Digital pen makes light work of filling out care forms

  • 7 December 2004


A digital pen and paper system that records handwriting for ‘playback’ into text could be a boon for healthcare workers and cut down on data entry, according to the manufacturers.


HP's 'digital pen'The HP Forms Automation System (HP FAS, right) looks exactly like a pen, but when used on a special preprinted form, can create completed forms in PDF format or text through handwriting recognition software. It has been successfully tested in hospitals in several parts of Europe.


“It’s more easy, convenient and mobile, and is transparent for doctors using the technology,” Bertrand Houyvet, the system’s worldwide product marketing manager at HP told E-Health Insider. “Information is updated into the system and put into the patient file."


“You record the strokes coming from your own writing, and what you get out of it is an XML file. You can use that to build an image and create a PDF, or you can get the data and take information from the handwriting."


The pen works by reading tiny ‘points’ on forms printed out on standard office paper by the software, and taking these points as cues for each of the individual data fields. Rather than scanning the data, the pen remembers each stroke as well as pressure and speed; data for up to 200 forms can be stored in one pen. Software which comes in the HP digital pen & paper suite then deciphers the data, uploaded through the USB port, into a useable format.
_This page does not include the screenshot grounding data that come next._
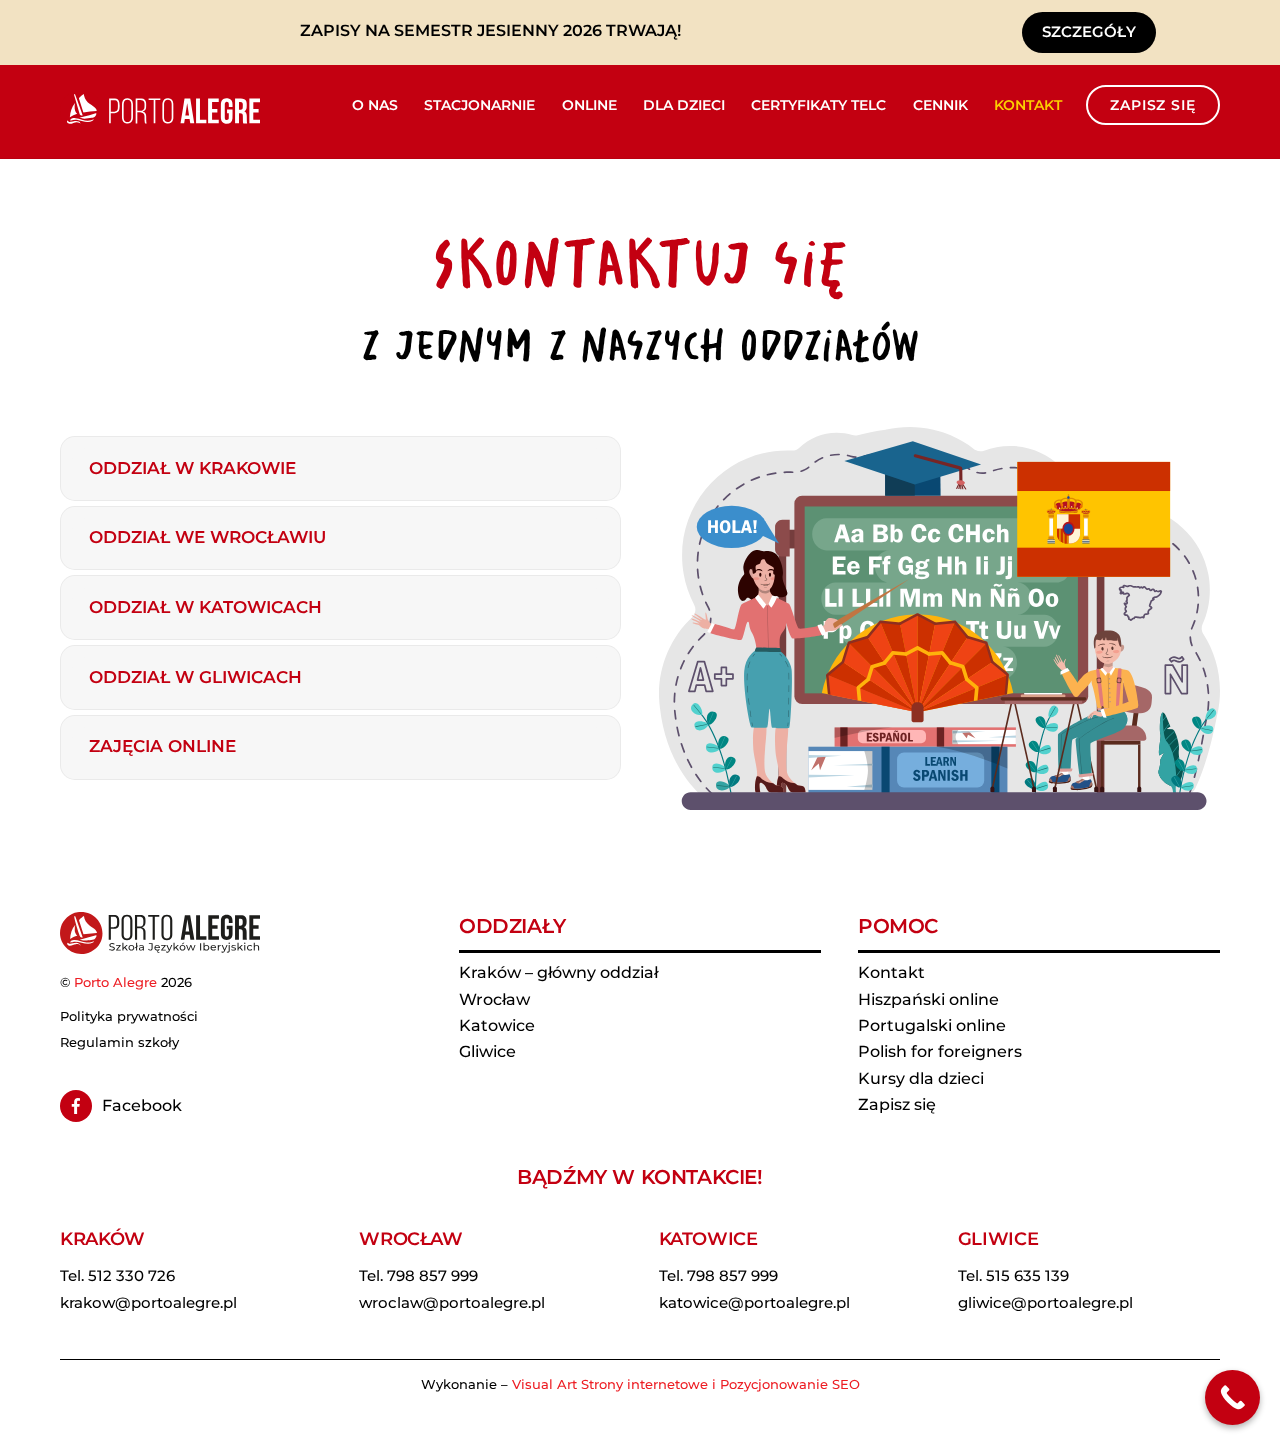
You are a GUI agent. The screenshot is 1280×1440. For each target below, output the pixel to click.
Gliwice (487, 1051)
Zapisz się (1152, 105)
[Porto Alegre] (160, 123)
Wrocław (494, 999)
Existing known data about a patient, such as ID numbers or names and addresses, can be pre-printed on the forms, which work on standard office paper.


One institution where the hardware has successfully been tested is in the A&E ward in Hôpitaux Universitaires de Genève (HUG), Geneva University Hospital. Triage staff handled around 150-200 patients per day, with data captured in around 85% of the cases; an especially good result, say HP, because it was impossible to train many staff in the use of the equipment.


Dr Christian Lovis, vice director of medical informatics at HUG, said of the system: “We put everything together to increase the probability of failure of the system and it didn’t fail."


“HP FAS will be of huge interest to many sectors of healthcare,” continued Lovis. “The patients keep the originals of many forms so the hospital has to scan them. That is not very efficient but will be a thing of the past with this system. There are also many places in the hospital where we do not like to have computers, such as surgical rooms, and the digital pen will avoid this problem."


Chief information officer at HUG, Dr Antoine Geissbuhler, said: “The HP digital pen and paper have the potential to really improve the acceptance of computer-based processes in our hospital. The fact that users do not have to learn a lot about how to use this ‘natural technology’ is very promising for us and provided we can intergate it with our existing tools it is going to help us a lot."


The pen is also in use in medical research in France; according to HP, 51 hospitals in Paris are using the system to fill in research forms, the data from which can then be uploaded to a central server so clinical research can be available in real time.


HP’s system is not currently in use in any UK-based hospitals, but the company is planning on introducing and testing the system here. “We have been focusing on mostly Switzerland and France, but we are also targeting the UK," Houyvet said.